Karen ~ wildlucky4me ~

iVillage Member
Registered: 10-26-2004
Tue, 09-13-2005 - 10:06am

I have had a very difficult time with this process. I think I have forgiven ex and then it all comes crashing down again. It almost seems to be something I have to choose to do every day -- an echo of Dr. Phil. I have been using a book called "The Art of Forgiveness" but I have no clue what the author's name is. He is a Buddist monk and he offers some thoughts and meditations you can use to work through feelings and issues. I have used it several times to repeat the thoughts in my head so that I can really feel like I am on the right track. It doesn't always work, but some success is better than none. When all else fails, I pray like you wouldn't believe.

neverdull

iVillage Member
Registered: 09-02-2004
Tue, 09-13-2005 - 10:18am

Thank you for what you wrote. I've printed it for re-reading. I do feel like I am only poisoning myself with these negative thoughts. He doesn't care one flip what I think, never did! So the forgiveness is of my creating for my own peace of mind.

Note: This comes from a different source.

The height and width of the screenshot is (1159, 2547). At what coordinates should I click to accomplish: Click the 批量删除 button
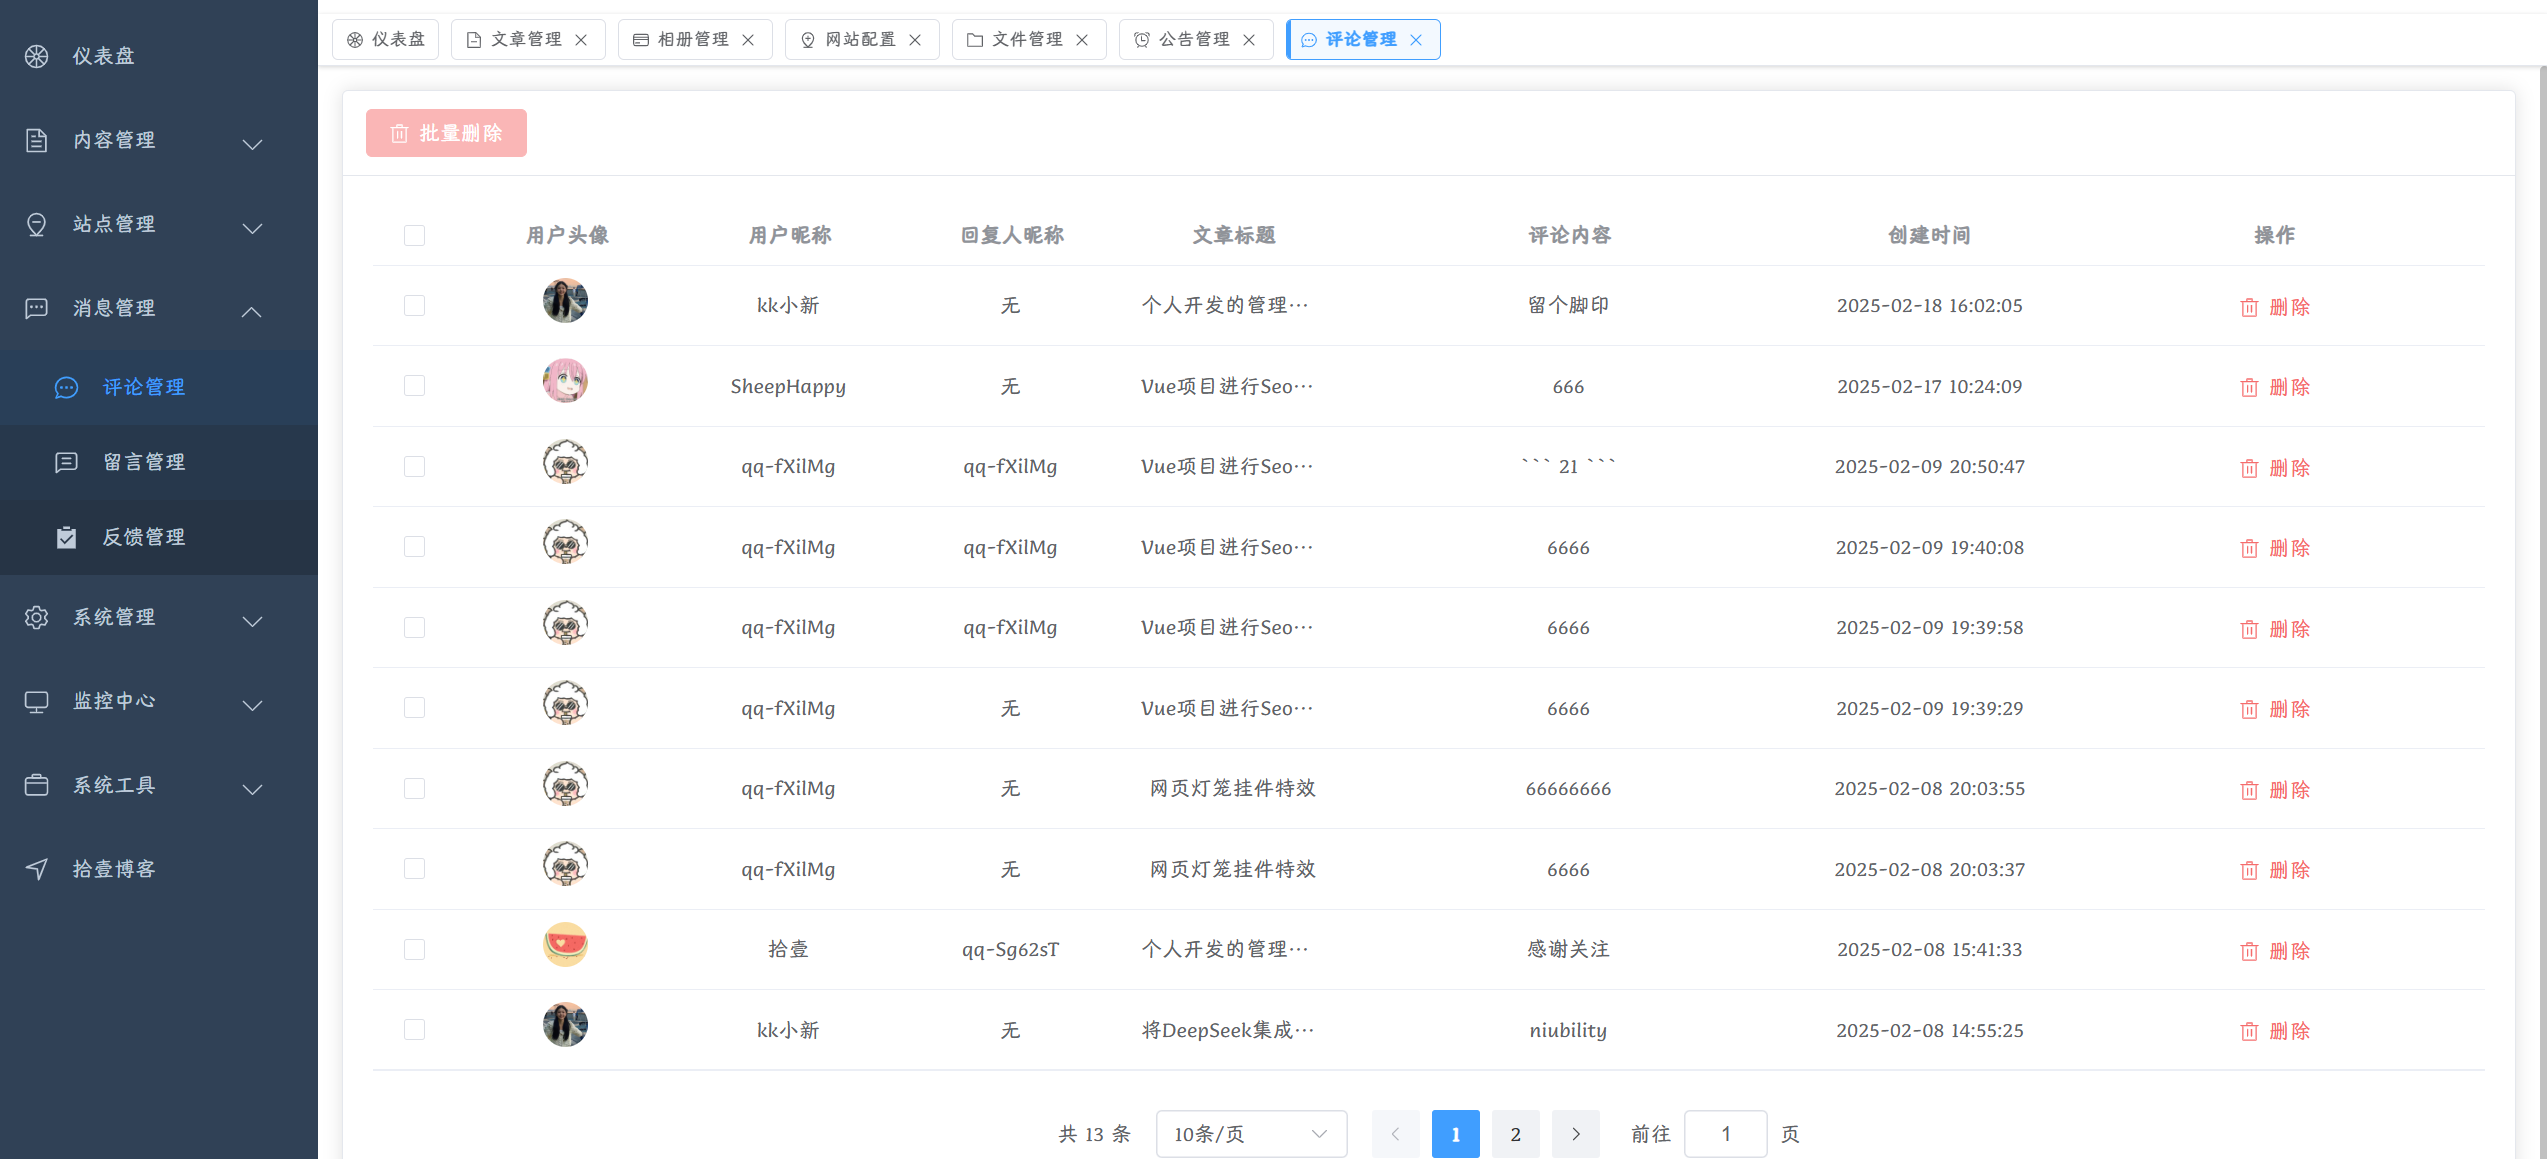click(x=446, y=133)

And I LOVE having choices.

Cupcake

iVillage Member
Registered: 09-02-2004
Tue, 09-13-2005 - 10:20am

I agree, it does come in waves. I'll check out that book.

I hope if I continue to make the effort, the feelings will eventually get there.

iVillage Member
Registered: 03-19-2003
Tue, 09-13-2005 - 10:31am

Praying is good!


Karen ~ wildlucky4me ~

iVillage Member
Registered: 04-02-2003
Tue, 09-13-2005 - 12:32pm

I have come to the realization that the person you need to forgive is YOU. there are things that people do to us that we can't forgive. and sometimes there are things that we SHOULDN'T forgive. I know that there is this Christian concept of forgiving - but i just don't buy it. the trick is, of course, not to let your anger and hurt take over your life, which is what happens a lot of times.


THis is what worked for me:


first, i did go to therapy and that helped me to focus and to get over the guilt.


second, I was angry at my ex for things that he did, but when i got down to it i realized that this is who he is, and there is nothing i can do about it.

iVillage Member
Registered: 03-15-2004
Tue, 09-13-2005 - 1:11pm

You know, i want to forgive & forget. It would make ALL of our lives so much easier. I of course, sure cant forget yet, b/c its not DONE.

Photobucket

iVillage Member
Registered: 12-02-2003
Tue, 09-13-2005 - 3:27pm
this really made me think! I too have trouble "forgiving", which I find easier to think of as "letting go". I have periodic bouts of fury and rage over all the things my ex- has done (and continues to do). But you're right, he IS who he IS, and you know something? I KNEW IT when I first met him. And I put up with it, year after year, out of whatever - fear, maybe because I did love him, whatever, but now that it's over, the anger I feel is at myself! for staying with him at all. Anger is such a force - that quote Karen had about making sure when anger is in full throttle that you STEER! is a good quote to go along with your point about anger being directed at him, that might be better directed at oneself.